- **DATA PROVIDED**:
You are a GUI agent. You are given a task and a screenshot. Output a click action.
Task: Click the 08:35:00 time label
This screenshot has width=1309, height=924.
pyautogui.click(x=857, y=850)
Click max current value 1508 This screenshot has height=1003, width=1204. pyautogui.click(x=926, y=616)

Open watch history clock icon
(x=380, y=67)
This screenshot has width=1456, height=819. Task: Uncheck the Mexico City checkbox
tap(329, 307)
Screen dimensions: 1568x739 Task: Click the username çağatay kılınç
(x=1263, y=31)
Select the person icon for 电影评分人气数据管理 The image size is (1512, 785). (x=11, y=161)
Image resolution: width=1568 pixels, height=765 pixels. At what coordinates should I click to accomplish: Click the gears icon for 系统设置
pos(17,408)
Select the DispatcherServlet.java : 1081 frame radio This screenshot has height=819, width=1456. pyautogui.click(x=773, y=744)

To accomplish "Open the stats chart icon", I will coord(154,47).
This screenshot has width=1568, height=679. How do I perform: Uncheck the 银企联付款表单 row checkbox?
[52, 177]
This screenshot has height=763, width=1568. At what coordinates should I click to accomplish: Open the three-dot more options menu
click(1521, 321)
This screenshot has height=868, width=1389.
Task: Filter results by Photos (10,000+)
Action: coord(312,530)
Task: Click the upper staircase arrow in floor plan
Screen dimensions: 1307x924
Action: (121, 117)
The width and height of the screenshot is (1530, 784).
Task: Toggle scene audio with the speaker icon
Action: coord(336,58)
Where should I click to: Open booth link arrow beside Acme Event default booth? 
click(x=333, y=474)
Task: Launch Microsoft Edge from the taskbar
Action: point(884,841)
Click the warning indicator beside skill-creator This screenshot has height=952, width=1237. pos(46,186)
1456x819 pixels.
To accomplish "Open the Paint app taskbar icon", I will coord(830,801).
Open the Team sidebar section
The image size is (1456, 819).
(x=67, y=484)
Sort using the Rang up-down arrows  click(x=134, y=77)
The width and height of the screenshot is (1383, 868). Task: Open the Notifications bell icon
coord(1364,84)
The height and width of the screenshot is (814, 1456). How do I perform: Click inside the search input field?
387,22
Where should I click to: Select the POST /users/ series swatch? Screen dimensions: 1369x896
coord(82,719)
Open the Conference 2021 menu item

- **PROBLEM DETAILS**: The whole of the data is to be returned with every line intact.

- **EXERCISE ANSWER**:
You are a GUI agent. You are given a task and a screenshot. Output a click action.
Task: Click the 08:35:00 time label
This screenshot has width=1309, height=924.
pyautogui.click(x=857, y=850)
Click max current value 1508 This screenshot has height=1003, width=1204. pyautogui.click(x=926, y=616)

Open watch history clock icon
(x=380, y=67)
This screenshot has width=1456, height=819. Task: Uncheck the Mexico City checkbox
tap(329, 307)
Screen dimensions: 1568x739 Task: Click the username çağatay kılınç
(x=1263, y=31)
Select the person icon for 电影评分人气数据管理 The image size is (1512, 785). (x=11, y=161)
Image resolution: width=1568 pixels, height=765 pixels. At what coordinates should I click to accomplish: Click the gears icon for 系统设置
pos(17,408)
Select the DispatcherServlet.java : 1081 frame radio This screenshot has height=819, width=1456. pyautogui.click(x=773, y=744)

To accomplish "Open the stats chart icon", I will coord(154,47).
This screenshot has width=1568, height=679. How do I perform: Uncheck the 银企联付款表单 row checkbox?
[52, 177]
This screenshot has height=763, width=1568. At what coordinates should I click to accomplish: Open the three-dot more options menu
click(1521, 321)
This screenshot has height=868, width=1389.
Task: Filter results by Photos (10,000+)
Action: coord(312,530)
Task: Click the upper staircase arrow in floor plan
Screen dimensions: 1307x924
Action: (121, 117)
The width and height of the screenshot is (1530, 784).
Task: Toggle scene audio with the speaker icon
Action: coord(336,58)
Where should I click to: Open booth link arrow beside Acme Event default booth? 
click(x=333, y=474)
Task: Launch Microsoft Edge from the taskbar
Action: point(884,841)
Click the warning indicator beside skill-creator This screenshot has height=952, width=1237. pos(46,186)
1456x819 pixels.
To accomplish "Open the Paint app taskbar icon", I will coord(830,801).
Open the Team sidebar section
The image size is (1456, 819).
(x=67, y=484)
Sort using the Rang up-down arrows  click(x=134, y=77)
The width and height of the screenshot is (1383, 868). Task: Open the Notifications bell icon
coord(1364,84)
The height and width of the screenshot is (814, 1456). How do I perform: Click inside the search input field?
387,22
Where should I click to: Select the POST /users/ series swatch? Screen dimensions: 1369x896
coord(82,719)
Open the Conference 2021 menu item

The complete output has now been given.